____ Input for this task

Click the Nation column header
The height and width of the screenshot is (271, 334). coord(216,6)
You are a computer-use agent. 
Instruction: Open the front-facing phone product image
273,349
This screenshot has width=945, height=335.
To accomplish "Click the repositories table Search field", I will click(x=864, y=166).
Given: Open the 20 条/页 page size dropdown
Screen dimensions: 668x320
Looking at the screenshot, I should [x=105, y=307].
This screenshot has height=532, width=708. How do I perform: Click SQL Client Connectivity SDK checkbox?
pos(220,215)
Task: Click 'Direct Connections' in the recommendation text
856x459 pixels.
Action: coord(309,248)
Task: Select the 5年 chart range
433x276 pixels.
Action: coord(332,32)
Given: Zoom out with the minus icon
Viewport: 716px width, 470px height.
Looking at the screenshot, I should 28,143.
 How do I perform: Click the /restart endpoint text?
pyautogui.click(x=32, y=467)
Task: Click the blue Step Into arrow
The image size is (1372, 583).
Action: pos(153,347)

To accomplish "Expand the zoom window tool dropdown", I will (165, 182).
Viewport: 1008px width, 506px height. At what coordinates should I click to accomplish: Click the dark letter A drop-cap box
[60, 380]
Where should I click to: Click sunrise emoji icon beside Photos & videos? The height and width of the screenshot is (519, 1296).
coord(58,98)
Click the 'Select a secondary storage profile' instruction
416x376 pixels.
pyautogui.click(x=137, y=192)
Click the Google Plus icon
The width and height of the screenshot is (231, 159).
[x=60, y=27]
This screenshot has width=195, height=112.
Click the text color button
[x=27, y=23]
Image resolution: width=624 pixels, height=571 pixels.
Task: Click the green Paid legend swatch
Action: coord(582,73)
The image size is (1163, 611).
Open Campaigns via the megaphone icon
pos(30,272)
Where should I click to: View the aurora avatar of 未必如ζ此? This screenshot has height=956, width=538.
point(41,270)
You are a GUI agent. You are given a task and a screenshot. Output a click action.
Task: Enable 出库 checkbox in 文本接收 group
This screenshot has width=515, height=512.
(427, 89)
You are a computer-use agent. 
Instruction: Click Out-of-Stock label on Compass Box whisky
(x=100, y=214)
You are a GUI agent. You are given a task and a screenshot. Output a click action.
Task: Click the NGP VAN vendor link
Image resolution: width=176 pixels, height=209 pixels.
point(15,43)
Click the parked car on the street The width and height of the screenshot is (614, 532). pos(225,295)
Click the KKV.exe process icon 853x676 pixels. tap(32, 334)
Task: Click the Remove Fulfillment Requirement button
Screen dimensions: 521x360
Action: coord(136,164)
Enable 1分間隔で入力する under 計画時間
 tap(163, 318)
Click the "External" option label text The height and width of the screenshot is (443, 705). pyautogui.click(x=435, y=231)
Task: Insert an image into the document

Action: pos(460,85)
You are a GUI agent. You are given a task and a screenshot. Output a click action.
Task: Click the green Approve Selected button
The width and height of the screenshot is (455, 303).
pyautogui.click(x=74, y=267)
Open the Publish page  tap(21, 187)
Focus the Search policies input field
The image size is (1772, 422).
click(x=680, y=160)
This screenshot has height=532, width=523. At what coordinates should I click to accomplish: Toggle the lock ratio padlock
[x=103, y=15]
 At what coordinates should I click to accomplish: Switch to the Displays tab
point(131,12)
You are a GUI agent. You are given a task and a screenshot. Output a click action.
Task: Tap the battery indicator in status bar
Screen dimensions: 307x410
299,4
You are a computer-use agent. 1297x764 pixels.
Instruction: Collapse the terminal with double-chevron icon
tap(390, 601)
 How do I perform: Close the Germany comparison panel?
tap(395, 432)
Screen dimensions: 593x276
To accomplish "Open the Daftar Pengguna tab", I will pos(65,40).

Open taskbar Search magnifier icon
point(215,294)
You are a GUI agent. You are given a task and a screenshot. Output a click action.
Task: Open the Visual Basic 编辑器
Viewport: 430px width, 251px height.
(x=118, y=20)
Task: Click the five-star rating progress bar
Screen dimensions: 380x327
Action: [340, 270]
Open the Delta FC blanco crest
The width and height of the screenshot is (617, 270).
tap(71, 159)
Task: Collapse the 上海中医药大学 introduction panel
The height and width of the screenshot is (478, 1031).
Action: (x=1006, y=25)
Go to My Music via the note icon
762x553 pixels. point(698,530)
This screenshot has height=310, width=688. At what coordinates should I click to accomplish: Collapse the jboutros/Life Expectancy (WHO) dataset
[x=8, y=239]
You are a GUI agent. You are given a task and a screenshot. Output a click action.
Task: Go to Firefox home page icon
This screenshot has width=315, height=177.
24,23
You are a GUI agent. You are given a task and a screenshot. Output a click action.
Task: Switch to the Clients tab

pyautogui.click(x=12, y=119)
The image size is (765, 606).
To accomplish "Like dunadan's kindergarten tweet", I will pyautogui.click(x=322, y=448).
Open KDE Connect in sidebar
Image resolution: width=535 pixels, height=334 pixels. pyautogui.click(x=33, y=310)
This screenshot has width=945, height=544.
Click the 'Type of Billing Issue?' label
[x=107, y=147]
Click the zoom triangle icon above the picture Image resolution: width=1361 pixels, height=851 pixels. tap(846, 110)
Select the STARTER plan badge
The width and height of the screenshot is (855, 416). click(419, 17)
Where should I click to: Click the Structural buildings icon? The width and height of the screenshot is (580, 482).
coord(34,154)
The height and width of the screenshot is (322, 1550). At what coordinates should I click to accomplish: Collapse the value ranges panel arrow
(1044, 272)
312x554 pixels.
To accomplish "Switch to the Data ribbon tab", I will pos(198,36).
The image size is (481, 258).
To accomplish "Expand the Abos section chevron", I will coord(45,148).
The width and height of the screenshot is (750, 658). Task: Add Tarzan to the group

________

» Exercise
Retype every line of the material exactly as given.

» Completed exercise
Click the Nation column header
The height and width of the screenshot is (271, 334). coord(216,6)
You are a computer-use agent. 
Instruction: Open the front-facing phone product image
273,349
This screenshot has width=945, height=335.
To accomplish "Click the repositories table Search field", I will click(x=864, y=166).
Given: Open the 20 条/页 page size dropdown
Screen dimensions: 668x320
Looking at the screenshot, I should [x=105, y=307].
This screenshot has height=532, width=708. How do I perform: Click SQL Client Connectivity SDK checkbox?
pos(220,215)
Task: Click 'Direct Connections' in the recommendation text
856x459 pixels.
Action: coord(309,248)
Task: Select the 5年 chart range
433x276 pixels.
Action: coord(332,32)
Given: Zoom out with the minus icon
Viewport: 716px width, 470px height.
Looking at the screenshot, I should 28,143.
 How do I perform: Click the /restart endpoint text?
pyautogui.click(x=32, y=467)
Task: Click the blue Step Into arrow
The image size is (1372, 583).
Action: pos(153,347)

To accomplish "Expand the zoom window tool dropdown", I will (165, 182).
Viewport: 1008px width, 506px height. At what coordinates should I click to accomplish: Click the dark letter A drop-cap box
[60, 380]
Where should I click to: Click sunrise emoji icon beside Photos & videos? The height and width of the screenshot is (519, 1296).
coord(58,98)
Click the 'Select a secondary storage profile' instruction
416x376 pixels.
pyautogui.click(x=137, y=192)
Click the Google Plus icon
The width and height of the screenshot is (231, 159).
[x=60, y=27]
This screenshot has width=195, height=112.
Click the text color button
[x=27, y=23]
Image resolution: width=624 pixels, height=571 pixels.
Task: Click the green Paid legend swatch
Action: coord(582,73)
The image size is (1163, 611).
Open Campaigns via the megaphone icon
pos(30,272)
Where should I click to: View the aurora avatar of 未必如ζ此? This screenshot has height=956, width=538.
point(41,270)
You are a GUI agent. You are given a task and a screenshot. Output a click action.
Task: Enable 出库 checkbox in 文本接收 group
This screenshot has width=515, height=512.
(427, 89)
You are a computer-use agent. 
Instruction: Click Out-of-Stock label on Compass Box whisky
(x=100, y=214)
You are a GUI agent. You are given a task and a screenshot. Output a click action.
Task: Click the NGP VAN vendor link
Image resolution: width=176 pixels, height=209 pixels.
point(15,43)
Click the parked car on the street The width and height of the screenshot is (614, 532). pos(225,295)
Click the KKV.exe process icon 853x676 pixels. tap(32, 334)
Task: Click the Remove Fulfillment Requirement button
Screen dimensions: 521x360
Action: coord(136,164)
Enable 1分間隔で入力する under 計画時間
 tap(163, 318)
Click the "External" option label text The height and width of the screenshot is (443, 705). pyautogui.click(x=435, y=231)
Task: Insert an image into the document

Action: pos(460,85)
You are a GUI agent. You are given a task and a screenshot. Output a click action.
Task: Click the green Approve Selected button
The width and height of the screenshot is (455, 303).
pyautogui.click(x=74, y=267)
Open the Publish page  tap(21, 187)
Focus the Search policies input field
The image size is (1772, 422).
click(x=680, y=160)
This screenshot has height=532, width=523. At what coordinates should I click to accomplish: Toggle the lock ratio padlock
[x=103, y=15]
 At what coordinates should I click to accomplish: Switch to the Displays tab
point(131,12)
You are a GUI agent. You are given a task and a screenshot. Output a click action.
Task: Tap the battery indicator in status bar
Screen dimensions: 307x410
299,4
You are a computer-use agent. 1297x764 pixels.
Instruction: Collapse the terminal with double-chevron icon
tap(390, 601)
 How do I perform: Close the Germany comparison panel?
tap(395, 432)
Screen dimensions: 593x276
To accomplish "Open the Daftar Pengguna tab", I will pos(65,40).

Open taskbar Search magnifier icon
point(215,294)
You are a GUI agent. You are given a task and a screenshot. Output a click action.
Task: Open the Visual Basic 编辑器
Viewport: 430px width, 251px height.
(x=118, y=20)
Task: Click the five-star rating progress bar
Screen dimensions: 380x327
Action: [340, 270]
Open the Delta FC blanco crest
The width and height of the screenshot is (617, 270).
tap(71, 159)
Task: Collapse the 上海中医药大学 introduction panel
The height and width of the screenshot is (478, 1031).
Action: (x=1006, y=25)
Go to My Music via the note icon
762x553 pixels. point(698,530)
This screenshot has height=310, width=688. At what coordinates should I click to accomplish: Collapse the jboutros/Life Expectancy (WHO) dataset
[x=8, y=239]
You are a GUI agent. You are given a task and a screenshot. Output a click action.
Task: Go to Firefox home page icon
This screenshot has width=315, height=177.
24,23
You are a GUI agent. You are given a task and a screenshot. Output a click action.
Task: Switch to the Clients tab

pyautogui.click(x=12, y=119)
The image size is (765, 606).
To accomplish "Like dunadan's kindergarten tweet", I will pyautogui.click(x=322, y=448).
Open KDE Connect in sidebar
Image resolution: width=535 pixels, height=334 pixels. pyautogui.click(x=33, y=310)
This screenshot has width=945, height=544.
Click the 'Type of Billing Issue?' label
[x=107, y=147]
Click the zoom triangle icon above the picture Image resolution: width=1361 pixels, height=851 pixels. tap(846, 110)
Select the STARTER plan badge
The width and height of the screenshot is (855, 416). click(419, 17)
Where should I click to: Click the Structural buildings icon? The width and height of the screenshot is (580, 482).
coord(34,154)
The height and width of the screenshot is (322, 1550). At what coordinates should I click to accomplish: Collapse the value ranges panel arrow
(1044, 272)
312x554 pixels.
To accomplish "Switch to the Data ribbon tab", I will pos(198,36).
The image size is (481, 258).
To accomplish "Expand the Abos section chevron", I will coord(45,148).
The width and height of the screenshot is (750, 658). Task: Add Tarzan to the group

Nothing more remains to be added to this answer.